Earth's magnetic field much older than previously thought

Earth's magnetic field is at least four billion years old, much older than the previous estimate of 3.45 billion years, scientists have found.
Earth's magnetic field protects the atmosphere from solar winds - streams of charged particles shooting from the Sun.
Earth's magnetic field is generated in its liquid iron core, and this "geodynamo" requires a regular release of heat from the planet to operate.

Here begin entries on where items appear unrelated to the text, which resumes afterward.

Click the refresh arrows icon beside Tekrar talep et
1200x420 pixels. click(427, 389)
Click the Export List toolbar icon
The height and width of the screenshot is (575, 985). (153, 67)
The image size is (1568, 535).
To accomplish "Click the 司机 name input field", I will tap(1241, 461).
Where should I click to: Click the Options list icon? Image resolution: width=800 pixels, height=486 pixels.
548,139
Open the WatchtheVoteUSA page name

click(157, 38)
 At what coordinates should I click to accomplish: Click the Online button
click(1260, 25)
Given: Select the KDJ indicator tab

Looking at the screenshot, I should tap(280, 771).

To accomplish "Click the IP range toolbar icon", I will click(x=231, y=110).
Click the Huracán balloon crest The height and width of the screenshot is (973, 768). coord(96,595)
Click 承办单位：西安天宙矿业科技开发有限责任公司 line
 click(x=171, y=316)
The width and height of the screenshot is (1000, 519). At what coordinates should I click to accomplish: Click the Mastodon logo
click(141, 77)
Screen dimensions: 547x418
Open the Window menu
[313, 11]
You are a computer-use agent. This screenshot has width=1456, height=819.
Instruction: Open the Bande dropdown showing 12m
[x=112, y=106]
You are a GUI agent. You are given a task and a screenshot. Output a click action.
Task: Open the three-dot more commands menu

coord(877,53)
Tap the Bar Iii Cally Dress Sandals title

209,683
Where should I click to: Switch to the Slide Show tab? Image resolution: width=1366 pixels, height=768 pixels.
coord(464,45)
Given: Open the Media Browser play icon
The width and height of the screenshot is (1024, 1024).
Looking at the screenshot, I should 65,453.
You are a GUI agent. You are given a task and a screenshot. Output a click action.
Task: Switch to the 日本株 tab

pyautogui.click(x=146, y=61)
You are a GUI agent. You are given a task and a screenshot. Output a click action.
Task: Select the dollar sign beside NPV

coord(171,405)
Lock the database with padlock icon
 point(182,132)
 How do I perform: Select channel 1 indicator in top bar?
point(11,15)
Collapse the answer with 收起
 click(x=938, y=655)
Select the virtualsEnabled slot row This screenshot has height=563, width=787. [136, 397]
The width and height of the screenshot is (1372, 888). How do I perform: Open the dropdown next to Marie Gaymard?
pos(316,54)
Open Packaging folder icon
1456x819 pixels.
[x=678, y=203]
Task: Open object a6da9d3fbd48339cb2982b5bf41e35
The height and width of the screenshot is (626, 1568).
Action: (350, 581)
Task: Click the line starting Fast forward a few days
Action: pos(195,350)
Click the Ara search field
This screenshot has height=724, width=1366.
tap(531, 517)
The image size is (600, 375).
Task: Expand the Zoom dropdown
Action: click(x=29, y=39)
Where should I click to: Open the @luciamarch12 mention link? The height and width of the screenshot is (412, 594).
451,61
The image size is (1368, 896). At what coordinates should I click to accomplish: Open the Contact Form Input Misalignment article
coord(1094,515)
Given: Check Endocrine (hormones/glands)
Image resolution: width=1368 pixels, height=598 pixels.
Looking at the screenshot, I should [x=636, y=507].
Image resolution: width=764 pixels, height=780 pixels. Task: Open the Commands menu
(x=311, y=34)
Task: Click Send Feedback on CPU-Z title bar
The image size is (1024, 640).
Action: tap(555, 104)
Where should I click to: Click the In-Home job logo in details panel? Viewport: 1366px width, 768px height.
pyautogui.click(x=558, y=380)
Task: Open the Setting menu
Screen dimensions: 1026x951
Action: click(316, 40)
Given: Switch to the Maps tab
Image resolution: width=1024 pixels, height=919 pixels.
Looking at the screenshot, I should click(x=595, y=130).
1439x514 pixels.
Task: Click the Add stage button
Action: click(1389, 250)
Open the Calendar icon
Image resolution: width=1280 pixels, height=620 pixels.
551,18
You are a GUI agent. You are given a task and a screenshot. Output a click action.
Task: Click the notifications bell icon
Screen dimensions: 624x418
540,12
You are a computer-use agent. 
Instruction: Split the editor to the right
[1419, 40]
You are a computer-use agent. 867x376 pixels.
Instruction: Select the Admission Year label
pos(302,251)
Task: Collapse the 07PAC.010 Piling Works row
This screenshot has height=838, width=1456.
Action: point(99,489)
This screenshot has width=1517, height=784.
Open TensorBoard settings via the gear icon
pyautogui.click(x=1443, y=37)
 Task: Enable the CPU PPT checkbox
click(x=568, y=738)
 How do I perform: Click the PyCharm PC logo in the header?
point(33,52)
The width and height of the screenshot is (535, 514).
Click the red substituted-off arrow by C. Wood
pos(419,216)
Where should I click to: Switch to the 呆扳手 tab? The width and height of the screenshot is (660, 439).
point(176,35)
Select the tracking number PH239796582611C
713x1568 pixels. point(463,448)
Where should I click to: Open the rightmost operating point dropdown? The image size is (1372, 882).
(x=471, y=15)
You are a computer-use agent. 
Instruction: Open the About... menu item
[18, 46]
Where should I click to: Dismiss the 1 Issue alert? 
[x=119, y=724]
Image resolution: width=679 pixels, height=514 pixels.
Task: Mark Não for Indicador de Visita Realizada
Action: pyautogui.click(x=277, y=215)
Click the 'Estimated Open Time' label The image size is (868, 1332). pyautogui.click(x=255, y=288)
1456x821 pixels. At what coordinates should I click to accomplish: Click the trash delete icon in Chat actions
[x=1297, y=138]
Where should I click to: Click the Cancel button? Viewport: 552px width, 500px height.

Today, that heat release is aided by plate tectonics, which efficiently transfers heat from the deep interior of the planet to the surface.
According to John Tarduno, a geophysicist at the University of Rochester, the time of origin of plate tectonics is hotly debated, with some scientists arguing that Earth lacked a magnetic field during its youth.

There are minerals - such as magnetite - that lock in the magnetic field record at the time the minerals cooled from their molten state.
The oldest available minerals can tell scientists the direction and the intensity of the field at the earliest periods of Earth's history.

Tarduno's study was based on the record of magnetic field strength fixed within magnetite found within zircon crystals collected from the Jack Hills of Western Australia.
The ancient zircons are tiny - about two-tenths of a millimetre - and measuring their magnetisation is a technological challenge.
Tarduno and his team used a unique superconducting quantum interference device, or SQUID magnetometer, at the University of Rochester that provides a sensitivity ten times greater than comparable instruments.

In order for today's magnetic intensity readings of the magnetite to show the actual conditions of that era, the researchers needed to make sure the magnetite within the zircon remained pristine from the time of formation.
Of particular concern was a period some 2.6 billion years ago during which temperatures in the rocks of the Jack Hills reached 475 degrees Celsius.
Under those conditions, it was possible that the magnetic information recorded in the zircons would have been erased and replaced by a new, younger recording of Earth's magnetic field.
"We know the zircons have not been moved relative to each other from the time they were deposited," said Tarduno.

"As a result, if the magnetic information in the zircons had been erased and re-recorded, the magnetic directions would have all been identical," he said.
Instead, Tarduno found that the minerals showed varying magnetic directions, convincing him that the intensity measurements recorded in the samples were indeed as old as four billion years.
Tarduno also added that while there has been no consensus among scientists on when plate tectonics began, their measurements, however, support some previous geochemical measurements on ancient zircons that suggest an age of 4.4 billion years.